▸ AIM OF THE EXERCISE:
Retype the passage of the Death Valley travel account below between "We visited the" and "a good year.", inclusive.

▸ SUPPLIED TEXT:

○ ○ ○ ○ ○

I felt good to have gone there to pay my respects, and to offer my silent apologies to those we treated so badly. I hope to one day visit them all: Tule Lake, Minidoka, Heart Mountain, Manzanar, Topaz, Poston, Gila River, Rohwer, Jerome, Granada.

Two down, eight to go.

* * *

We descended into Death Valley from the west, and immediately could see the change. It was pretty spectacular.

Death Valley: flowers 2

I have to qualify that, however. If you’d never been to Death Valley, if you’d never seen just how much “Death,” or at least “lack of life,” is the theme around there, you might not even know you’re seeing something extraordinary. You can drive 10 miles in any direction from where I’m writing this (Oceano, Cahleefornia), except west, and see far more impressive displays of wild flowers than you will see in Death Valley today. Part of the charm is realizing how miraculous it is that plants can flourish and bloom in this place at all. Many of the flowers are extremely tiny; you have to get out and get close to see them. Some are rare, and only to be found by the determined hiker, which I am not.

But having said that … it is gorgeous! There are miles and miles and miles of the most prominent flower: the Desert Gold, Gerea canescens, a sort of yellow daisy. There are also banks and clumps of a small purple flower whose name I don’t know. We got out and Lee snapped away with her new digital camera, both panoramas and close-ups.

Death Valley: old borax mill

We visited the ruins of the old borax mill that was about the only excuse for humans to go there for a long, long time. I don’t think even the Indians went there often, or tarried long. There is one species of big game, the bighorn sheep, one big predator, the coyote, that live in the harshest parts of the valley; everything else is a rodent, a bat, or a reptile. Nothing to eat, and only 5 inches of rain in a good year.

Death Valley: John Varley, Badwater Basin

Then on to Badwater, the lowest point in the Americas. They have an excellent illustration of that. About halfway up the mountain that borders the viewing area is a sign: SEA LEVEL. You have to crane your neck to see it. The “lake” is full of water, all the way across the valley. There are canoeists and kayakers out there, and even if you paddle out to the middle you can step out of your boat and seldom be in over your waist. Flat! Also, very beautiful, mirroring the mountains behind it. Some very rare fish live in the pools that last any time into the summer, but we didn’t see any of them.

○ ○ ○ ○ ○

▸ PROVIDED RECORDS:
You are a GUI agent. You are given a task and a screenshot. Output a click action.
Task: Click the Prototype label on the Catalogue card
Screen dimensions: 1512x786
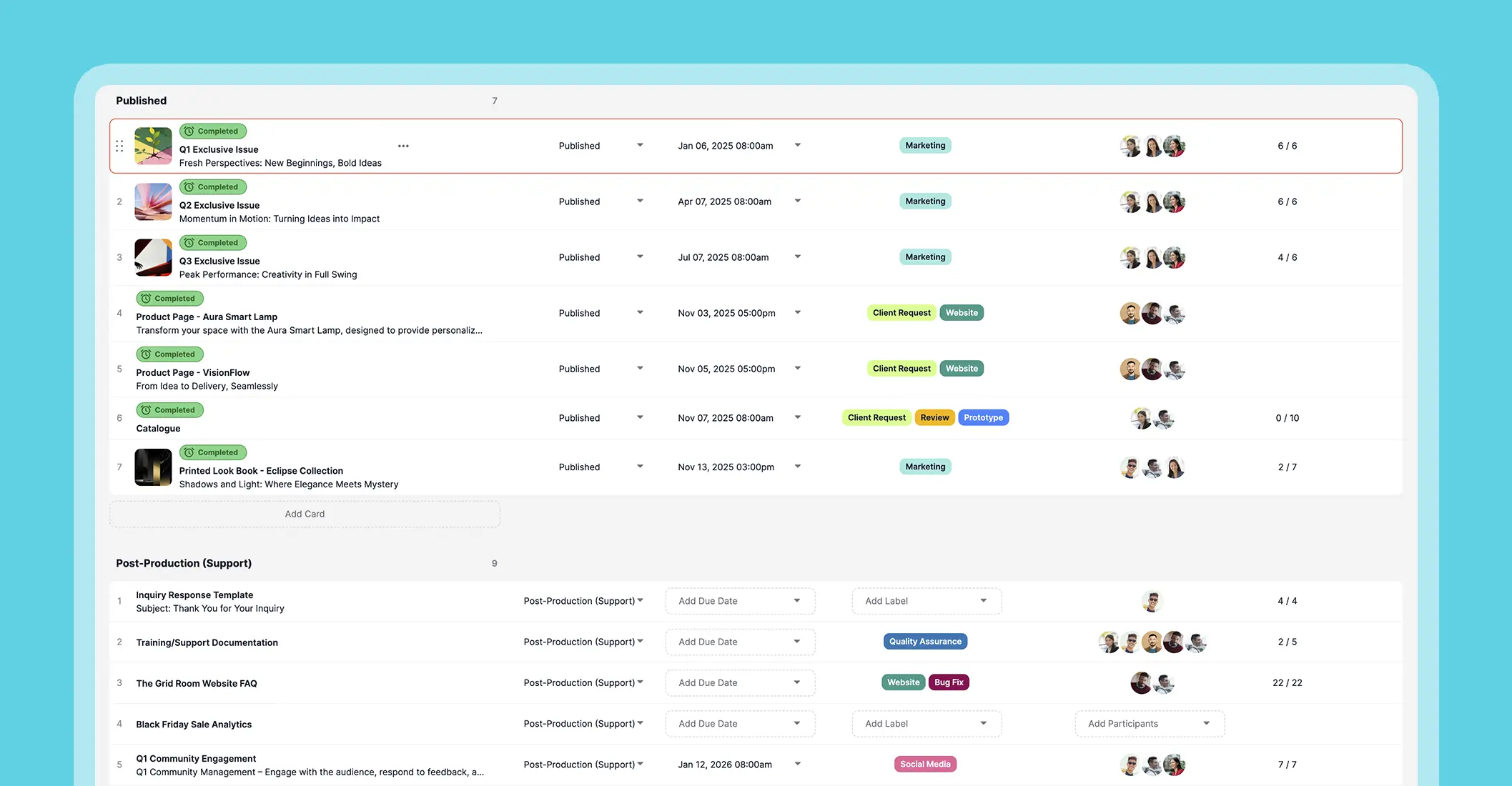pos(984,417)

○ ○ ○ ○ ○

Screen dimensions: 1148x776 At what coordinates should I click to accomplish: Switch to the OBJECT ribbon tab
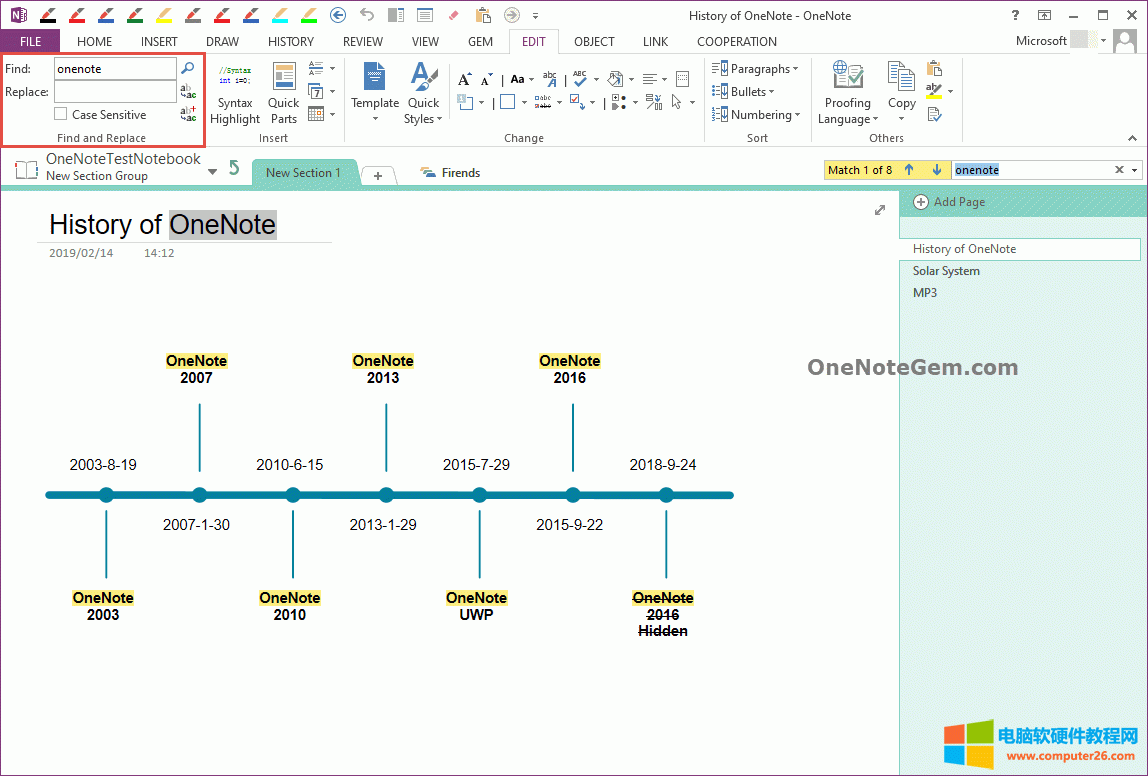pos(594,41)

○ ○ ○ ○ ○

▸ WORKED SOLUTION:
We visited the ruins of the old borax mill that was about the only excuse for humans to go there for a long, long time. I don’t think even the Indians went there often, or tarried long. There is one species of big game, the bighorn sheep, one big predator, the coyote, that live in the harshest parts of the valley; everything else is a rodent, a bat, or a reptile. Nothing to eat, and only 5 inches of rain in a good year.